[q-lang-users] Unicode
Brought to you by:
agraef
From: John C. <co...@cc...> - 2005-04-16 16:33:24
|
Albert Graef scripsit: > Interested in retrofitting unicode support to some strange obscure > functional programming language? ;-) I'd be interested in helping you do it, and maybe peeking at some source code here and there. Overall, I'd say you're 90% of the way thanks to two decisions about typing: 1) You don't have a character type in Q; 2) You already distinguish firmly between strings and byte vectors. Not having a character type in Q means that you don't have to break any assumptions about how big a character can be: in Unicode there are 0x11000 different potential characters (most of them unassigned), not 128 or 256. I recommend that Q strings use the UTF-8 encoding internally. The UTF-8 encoding uses 1, 2, 3, or 4 bytes to encode each character depending on the numerical equivalent of the character. In particular, the ASCII subset uses a 1-byte representation, the same as ASCII itself, and the bytes 0x00 through 0x7F are never used for anything else. The Latin-1 subset, however, requires a 2-byte representation. There will be five places where Unicode has to be addressed: in pulling substrings out of strings, in reading, in writing, in converting from strings to byte strings, and in converting from byte strings to strings. In the last two cases, it is desirable (but not necessary) to provide a method of overriding the system standard external encoding such as Latin-1 which is generated or interpreted respectively. The iconv_open(), iconv(), and iconv_close() functions do the donkey work of conversion. If they are not available on a system, the GNU iconv library provides a good implementation.
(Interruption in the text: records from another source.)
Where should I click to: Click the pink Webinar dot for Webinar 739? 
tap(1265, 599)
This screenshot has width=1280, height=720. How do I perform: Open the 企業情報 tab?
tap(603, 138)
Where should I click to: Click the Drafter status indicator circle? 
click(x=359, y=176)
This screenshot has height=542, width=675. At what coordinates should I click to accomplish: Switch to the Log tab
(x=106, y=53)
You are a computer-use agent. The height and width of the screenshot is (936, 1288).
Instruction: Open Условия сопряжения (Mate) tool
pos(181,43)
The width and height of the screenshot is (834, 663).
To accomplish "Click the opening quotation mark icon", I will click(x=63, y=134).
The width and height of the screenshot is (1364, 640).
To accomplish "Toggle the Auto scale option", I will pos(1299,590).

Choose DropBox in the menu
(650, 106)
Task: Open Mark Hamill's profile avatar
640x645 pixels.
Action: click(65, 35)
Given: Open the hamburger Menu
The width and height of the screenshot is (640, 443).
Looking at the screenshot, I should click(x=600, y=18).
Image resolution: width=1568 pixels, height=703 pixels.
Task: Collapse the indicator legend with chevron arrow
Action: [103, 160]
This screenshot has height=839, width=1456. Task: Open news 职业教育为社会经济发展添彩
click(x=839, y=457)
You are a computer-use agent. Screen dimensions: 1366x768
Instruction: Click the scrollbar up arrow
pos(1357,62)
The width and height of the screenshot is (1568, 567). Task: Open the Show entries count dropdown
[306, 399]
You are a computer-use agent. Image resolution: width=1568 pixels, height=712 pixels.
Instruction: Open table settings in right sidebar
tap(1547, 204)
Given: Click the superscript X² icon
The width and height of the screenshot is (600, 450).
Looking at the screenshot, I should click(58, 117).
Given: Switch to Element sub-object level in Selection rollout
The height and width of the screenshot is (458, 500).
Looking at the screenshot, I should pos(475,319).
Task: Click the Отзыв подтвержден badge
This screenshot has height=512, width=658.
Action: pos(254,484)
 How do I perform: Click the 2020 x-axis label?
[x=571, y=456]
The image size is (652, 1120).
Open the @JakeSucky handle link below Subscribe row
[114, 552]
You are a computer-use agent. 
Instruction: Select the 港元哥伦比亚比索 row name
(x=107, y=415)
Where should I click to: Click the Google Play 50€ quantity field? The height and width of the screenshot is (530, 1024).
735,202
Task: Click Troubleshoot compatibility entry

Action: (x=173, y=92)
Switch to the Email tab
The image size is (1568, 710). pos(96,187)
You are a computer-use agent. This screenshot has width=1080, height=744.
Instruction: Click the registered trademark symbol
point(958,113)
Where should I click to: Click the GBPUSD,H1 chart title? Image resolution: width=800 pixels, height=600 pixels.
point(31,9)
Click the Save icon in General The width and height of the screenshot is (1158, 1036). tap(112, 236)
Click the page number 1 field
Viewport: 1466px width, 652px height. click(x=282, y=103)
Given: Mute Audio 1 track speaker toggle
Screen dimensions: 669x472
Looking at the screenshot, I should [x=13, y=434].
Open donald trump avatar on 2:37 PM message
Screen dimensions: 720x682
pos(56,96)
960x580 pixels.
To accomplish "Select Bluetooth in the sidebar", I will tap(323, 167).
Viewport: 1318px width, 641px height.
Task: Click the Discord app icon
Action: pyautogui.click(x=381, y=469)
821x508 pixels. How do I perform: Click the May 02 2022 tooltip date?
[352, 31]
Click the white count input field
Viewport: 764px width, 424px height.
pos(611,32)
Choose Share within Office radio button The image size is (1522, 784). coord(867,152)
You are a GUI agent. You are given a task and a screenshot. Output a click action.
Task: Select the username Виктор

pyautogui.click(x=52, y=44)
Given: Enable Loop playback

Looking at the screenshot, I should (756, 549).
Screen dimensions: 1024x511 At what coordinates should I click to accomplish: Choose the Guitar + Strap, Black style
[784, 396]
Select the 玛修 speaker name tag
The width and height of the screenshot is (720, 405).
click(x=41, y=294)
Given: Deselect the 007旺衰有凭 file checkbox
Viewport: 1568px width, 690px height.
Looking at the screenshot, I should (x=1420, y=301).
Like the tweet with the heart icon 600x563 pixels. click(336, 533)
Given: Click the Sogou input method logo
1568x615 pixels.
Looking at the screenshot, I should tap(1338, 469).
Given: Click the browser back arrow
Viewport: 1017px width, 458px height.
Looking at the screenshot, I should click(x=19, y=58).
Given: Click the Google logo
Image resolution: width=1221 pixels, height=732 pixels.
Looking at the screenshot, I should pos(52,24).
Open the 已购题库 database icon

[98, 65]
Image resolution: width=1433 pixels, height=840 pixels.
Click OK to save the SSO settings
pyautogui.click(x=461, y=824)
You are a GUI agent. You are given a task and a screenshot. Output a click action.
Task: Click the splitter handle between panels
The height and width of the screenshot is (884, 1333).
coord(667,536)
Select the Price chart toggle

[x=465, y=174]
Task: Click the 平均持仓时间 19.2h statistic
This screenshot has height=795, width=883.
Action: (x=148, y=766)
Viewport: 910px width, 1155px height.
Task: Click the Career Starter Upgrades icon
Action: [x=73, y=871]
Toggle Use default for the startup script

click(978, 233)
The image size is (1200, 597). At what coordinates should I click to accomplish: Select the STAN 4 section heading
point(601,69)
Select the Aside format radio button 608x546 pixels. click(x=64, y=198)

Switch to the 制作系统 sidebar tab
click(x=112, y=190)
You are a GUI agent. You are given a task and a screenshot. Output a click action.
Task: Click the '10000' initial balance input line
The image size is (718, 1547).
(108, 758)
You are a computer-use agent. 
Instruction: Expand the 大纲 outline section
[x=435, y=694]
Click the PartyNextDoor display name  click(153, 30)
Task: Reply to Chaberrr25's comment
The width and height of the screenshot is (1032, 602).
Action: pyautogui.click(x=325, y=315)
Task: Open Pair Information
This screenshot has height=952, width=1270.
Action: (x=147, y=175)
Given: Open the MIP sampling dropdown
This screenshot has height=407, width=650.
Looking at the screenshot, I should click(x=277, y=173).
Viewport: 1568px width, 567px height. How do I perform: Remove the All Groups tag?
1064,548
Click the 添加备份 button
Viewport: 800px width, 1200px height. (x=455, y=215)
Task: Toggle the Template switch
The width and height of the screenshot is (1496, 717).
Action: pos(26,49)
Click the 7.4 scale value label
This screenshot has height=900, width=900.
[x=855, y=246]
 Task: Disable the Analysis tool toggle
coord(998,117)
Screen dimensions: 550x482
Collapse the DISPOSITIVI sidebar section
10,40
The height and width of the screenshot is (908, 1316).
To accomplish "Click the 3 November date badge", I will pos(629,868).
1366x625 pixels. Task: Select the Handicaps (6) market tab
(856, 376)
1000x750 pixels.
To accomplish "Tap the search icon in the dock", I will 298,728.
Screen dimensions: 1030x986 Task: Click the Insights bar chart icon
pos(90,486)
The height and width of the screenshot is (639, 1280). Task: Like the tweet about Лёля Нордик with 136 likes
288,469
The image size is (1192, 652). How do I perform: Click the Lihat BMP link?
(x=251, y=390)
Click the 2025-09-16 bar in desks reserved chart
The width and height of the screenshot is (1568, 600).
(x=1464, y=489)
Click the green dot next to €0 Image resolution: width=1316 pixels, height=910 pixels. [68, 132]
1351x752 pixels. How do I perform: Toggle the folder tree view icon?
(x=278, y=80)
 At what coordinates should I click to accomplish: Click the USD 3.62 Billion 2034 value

It's distributed under the Lesser GPL, so it will not affect the licensing of Q. > I have this unicode stuff on my TODO list for a _very_ long time, but > somehow I can't wrap my head around it. I understand. I hope the above is somewhat helpful; I'll be happy to answer questions either on this list or privately. -- There is / One art John Cowan <co...@cc...> No more / No less http://www.reutershealth.com To do / All things http://www.ccil.org/~cowan With art- / Lessness -- Piet Hein |